WOOD-RIDGE, N.J. – Members of Assumption Church here will be served cups of a special dessert called Noah’s Pudding by an Interfaith Center after all the Masses on the weekend of Feb. 18-19.
The pudding recalls the deliverance of Noah and his family from the flood, and Moses’s passing with the Israelites through the Red Sea.
“I am pleased to cooperate with the members of the Interfaith Dialog Center of Carlstadt,” said Brian Cullinane, Assumption’s pastor. “They offered to share the desserts with our parishioners. Noah’s Pudding symbolizes a spirit of neighborliness, unity, dialogue and peace.”

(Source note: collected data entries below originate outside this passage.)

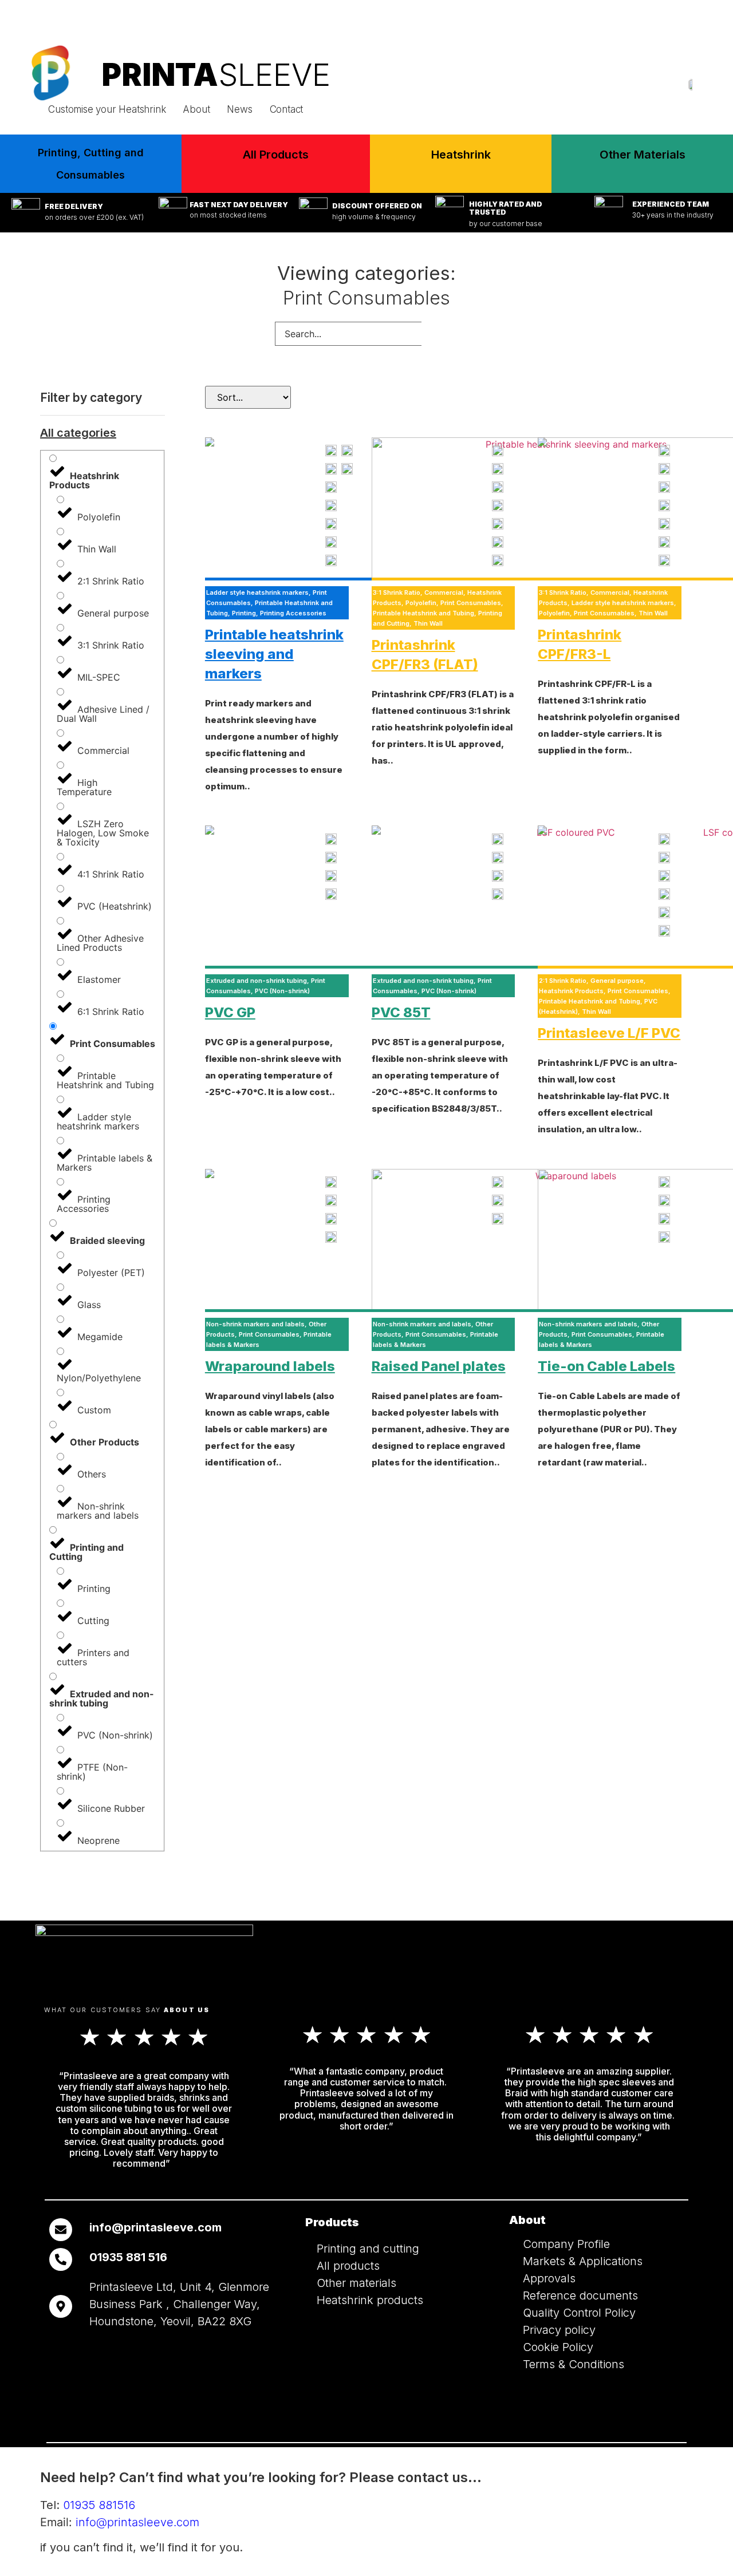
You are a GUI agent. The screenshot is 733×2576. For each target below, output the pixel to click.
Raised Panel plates (439, 1366)
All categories (78, 433)
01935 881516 (567, 19)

A brochure from the Center explains that as the ark was sailing after the flood “there was not enough food left to make a decent meal. So Noah gathered everybody together and mixed whatever food was left into a delicious meal. As a result, the believers survived the famine. The very next day, the flood receded. Today, we call that meal ‘Noah’s Pudding’ or ‘ashura.'”
Ashura is a day of fasting that Muslims observe on the first month of the Islamic calendar, celebrated this year on Feb. 9. It is derived from the Jewish Day of Atonement.
The making of the pudding is a common practice among Muslims and Christians in the Middle East, the brochure notes. “In Turkey, people cook ashura every year. Christian communities throughout the Middle East prepare a similar sweet dish. People who cook ashura at home send a cup of it to each of their neighbors, because one has the responsibility to maintain good relations with their neighbors regardless of what their religion or beliefs may be.”
“That is the spirit of multi-culturalism in which I accepted the center’s invitation to share the cups of Noah’s Pudding with our people,” Brian said.
The ingredients of the pudding include wheat, white beans, chickpeas, raisins, almonds, peanuts, apricots, sugar and water. The recipe is available on the Internet.